Start of Block
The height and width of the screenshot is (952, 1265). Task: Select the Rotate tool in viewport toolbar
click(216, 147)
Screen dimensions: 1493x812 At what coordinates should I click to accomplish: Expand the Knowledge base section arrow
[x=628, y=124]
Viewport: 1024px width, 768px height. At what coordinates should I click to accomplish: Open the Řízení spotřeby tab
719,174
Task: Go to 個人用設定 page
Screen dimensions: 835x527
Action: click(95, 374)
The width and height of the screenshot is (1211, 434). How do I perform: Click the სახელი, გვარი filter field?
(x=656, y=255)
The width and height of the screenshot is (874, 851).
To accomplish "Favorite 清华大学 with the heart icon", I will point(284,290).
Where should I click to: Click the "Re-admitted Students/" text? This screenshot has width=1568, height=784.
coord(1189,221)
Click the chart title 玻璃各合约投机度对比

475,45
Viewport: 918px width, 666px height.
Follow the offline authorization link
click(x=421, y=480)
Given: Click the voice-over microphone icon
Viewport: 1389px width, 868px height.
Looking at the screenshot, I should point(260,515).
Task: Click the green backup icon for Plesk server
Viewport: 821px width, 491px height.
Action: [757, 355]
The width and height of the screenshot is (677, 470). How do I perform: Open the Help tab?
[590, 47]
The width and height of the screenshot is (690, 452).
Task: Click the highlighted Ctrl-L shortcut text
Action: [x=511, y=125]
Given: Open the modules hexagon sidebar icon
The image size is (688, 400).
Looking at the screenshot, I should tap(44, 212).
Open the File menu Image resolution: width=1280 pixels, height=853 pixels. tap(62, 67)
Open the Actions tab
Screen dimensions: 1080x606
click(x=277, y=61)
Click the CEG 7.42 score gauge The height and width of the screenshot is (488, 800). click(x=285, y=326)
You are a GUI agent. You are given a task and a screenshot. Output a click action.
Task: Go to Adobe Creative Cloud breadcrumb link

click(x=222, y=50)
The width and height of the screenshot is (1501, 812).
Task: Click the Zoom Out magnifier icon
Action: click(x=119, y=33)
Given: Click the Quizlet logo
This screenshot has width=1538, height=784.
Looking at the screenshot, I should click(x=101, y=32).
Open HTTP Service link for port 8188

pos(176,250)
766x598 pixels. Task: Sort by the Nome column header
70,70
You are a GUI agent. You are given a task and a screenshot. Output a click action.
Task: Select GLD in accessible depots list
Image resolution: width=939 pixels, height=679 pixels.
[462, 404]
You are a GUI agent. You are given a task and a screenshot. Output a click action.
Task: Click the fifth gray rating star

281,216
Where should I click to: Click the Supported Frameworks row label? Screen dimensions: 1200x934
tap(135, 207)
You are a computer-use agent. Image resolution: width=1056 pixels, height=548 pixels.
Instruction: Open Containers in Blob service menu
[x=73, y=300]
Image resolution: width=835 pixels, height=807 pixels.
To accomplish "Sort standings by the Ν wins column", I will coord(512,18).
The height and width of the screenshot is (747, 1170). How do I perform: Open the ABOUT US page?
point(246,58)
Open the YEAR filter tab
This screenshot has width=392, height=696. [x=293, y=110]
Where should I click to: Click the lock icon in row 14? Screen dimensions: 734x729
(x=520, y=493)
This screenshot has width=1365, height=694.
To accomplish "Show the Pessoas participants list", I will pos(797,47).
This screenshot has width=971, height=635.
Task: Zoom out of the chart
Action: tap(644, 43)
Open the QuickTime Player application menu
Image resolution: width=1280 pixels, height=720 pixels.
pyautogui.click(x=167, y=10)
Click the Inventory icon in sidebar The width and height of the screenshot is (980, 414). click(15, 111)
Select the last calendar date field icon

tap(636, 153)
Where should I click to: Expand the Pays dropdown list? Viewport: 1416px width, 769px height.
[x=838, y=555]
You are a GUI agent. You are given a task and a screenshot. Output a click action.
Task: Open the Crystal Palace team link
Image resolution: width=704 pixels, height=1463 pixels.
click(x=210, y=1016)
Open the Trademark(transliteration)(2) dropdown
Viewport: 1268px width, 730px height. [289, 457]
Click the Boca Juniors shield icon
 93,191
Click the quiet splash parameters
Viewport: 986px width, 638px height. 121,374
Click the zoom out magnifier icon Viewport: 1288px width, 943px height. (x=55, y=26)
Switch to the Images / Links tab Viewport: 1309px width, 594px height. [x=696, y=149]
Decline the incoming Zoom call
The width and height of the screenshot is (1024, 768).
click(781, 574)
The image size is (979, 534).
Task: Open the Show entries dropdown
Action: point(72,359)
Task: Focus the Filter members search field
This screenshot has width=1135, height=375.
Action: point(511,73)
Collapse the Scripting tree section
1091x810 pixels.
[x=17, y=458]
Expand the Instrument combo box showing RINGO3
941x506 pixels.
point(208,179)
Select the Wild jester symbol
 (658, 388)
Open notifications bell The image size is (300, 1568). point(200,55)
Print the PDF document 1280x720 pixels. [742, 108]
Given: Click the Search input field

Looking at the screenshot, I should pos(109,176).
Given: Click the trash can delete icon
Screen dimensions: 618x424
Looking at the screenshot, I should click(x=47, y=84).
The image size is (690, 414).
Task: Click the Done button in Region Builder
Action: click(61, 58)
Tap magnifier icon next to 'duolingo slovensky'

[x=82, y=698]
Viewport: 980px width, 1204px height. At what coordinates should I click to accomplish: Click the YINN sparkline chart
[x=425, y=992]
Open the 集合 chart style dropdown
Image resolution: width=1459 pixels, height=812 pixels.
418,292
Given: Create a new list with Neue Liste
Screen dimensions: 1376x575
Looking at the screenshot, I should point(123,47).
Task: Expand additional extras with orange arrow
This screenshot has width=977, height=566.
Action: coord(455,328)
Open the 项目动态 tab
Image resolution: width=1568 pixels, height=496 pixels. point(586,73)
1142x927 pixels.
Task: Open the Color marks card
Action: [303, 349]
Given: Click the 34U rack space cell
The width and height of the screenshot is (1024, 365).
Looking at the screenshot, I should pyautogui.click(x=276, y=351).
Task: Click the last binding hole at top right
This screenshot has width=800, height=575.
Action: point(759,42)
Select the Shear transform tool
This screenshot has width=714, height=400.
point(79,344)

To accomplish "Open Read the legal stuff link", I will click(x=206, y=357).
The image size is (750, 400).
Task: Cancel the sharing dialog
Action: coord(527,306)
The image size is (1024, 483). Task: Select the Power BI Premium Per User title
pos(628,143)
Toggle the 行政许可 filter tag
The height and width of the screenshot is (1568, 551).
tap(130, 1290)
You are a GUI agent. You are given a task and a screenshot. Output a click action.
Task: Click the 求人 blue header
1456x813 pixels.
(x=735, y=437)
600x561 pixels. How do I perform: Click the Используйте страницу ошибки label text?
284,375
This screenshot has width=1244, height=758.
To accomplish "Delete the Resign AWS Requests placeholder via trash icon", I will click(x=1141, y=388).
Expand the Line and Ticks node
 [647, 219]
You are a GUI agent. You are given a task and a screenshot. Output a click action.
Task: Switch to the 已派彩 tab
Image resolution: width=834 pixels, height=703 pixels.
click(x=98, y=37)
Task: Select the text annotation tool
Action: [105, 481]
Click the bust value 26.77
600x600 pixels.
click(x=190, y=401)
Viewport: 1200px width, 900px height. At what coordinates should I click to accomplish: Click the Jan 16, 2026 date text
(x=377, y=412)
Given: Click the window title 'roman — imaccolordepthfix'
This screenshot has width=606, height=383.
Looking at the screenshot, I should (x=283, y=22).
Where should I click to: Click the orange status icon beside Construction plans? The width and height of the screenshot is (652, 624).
End of Block
:: What the task asks ::
Out of the listing above, reproduce exactly the lines from the one with "Task: Focus the Filter members search field" up to and including the one with "Given: Click the 34U rack space cell".

:: Reply to the exercise ::
Task: Focus the Filter members search field
This screenshot has width=1135, height=375.
Action: point(511,73)
Collapse the Scripting tree section
1091x810 pixels.
[x=17, y=458]
Expand the Instrument combo box showing RINGO3
941x506 pixels.
point(208,179)
Select the Wild jester symbol
 (658, 388)
Open notifications bell The image size is (300, 1568). point(200,55)
Print the PDF document 1280x720 pixels. [742, 108]
Given: Click the Search input field

Looking at the screenshot, I should pos(109,176).
Given: Click the trash can delete icon
Screen dimensions: 618x424
Looking at the screenshot, I should click(x=47, y=84).
The image size is (690, 414).
Task: Click the Done button in Region Builder
Action: click(61, 58)
Tap magnifier icon next to 'duolingo slovensky'

[x=82, y=698]
Viewport: 980px width, 1204px height. At what coordinates should I click to accomplish: Click the YINN sparkline chart
[x=425, y=992]
Open the 集合 chart style dropdown
Image resolution: width=1459 pixels, height=812 pixels.
418,292
Given: Create a new list with Neue Liste
Screen dimensions: 1376x575
Looking at the screenshot, I should point(123,47).
Task: Expand additional extras with orange arrow
This screenshot has width=977, height=566.
Action: coord(455,328)
Open the 项目动态 tab
Image resolution: width=1568 pixels, height=496 pixels. point(586,73)
1142x927 pixels.
Task: Open the Color marks card
Action: [303, 349]
Given: Click the 34U rack space cell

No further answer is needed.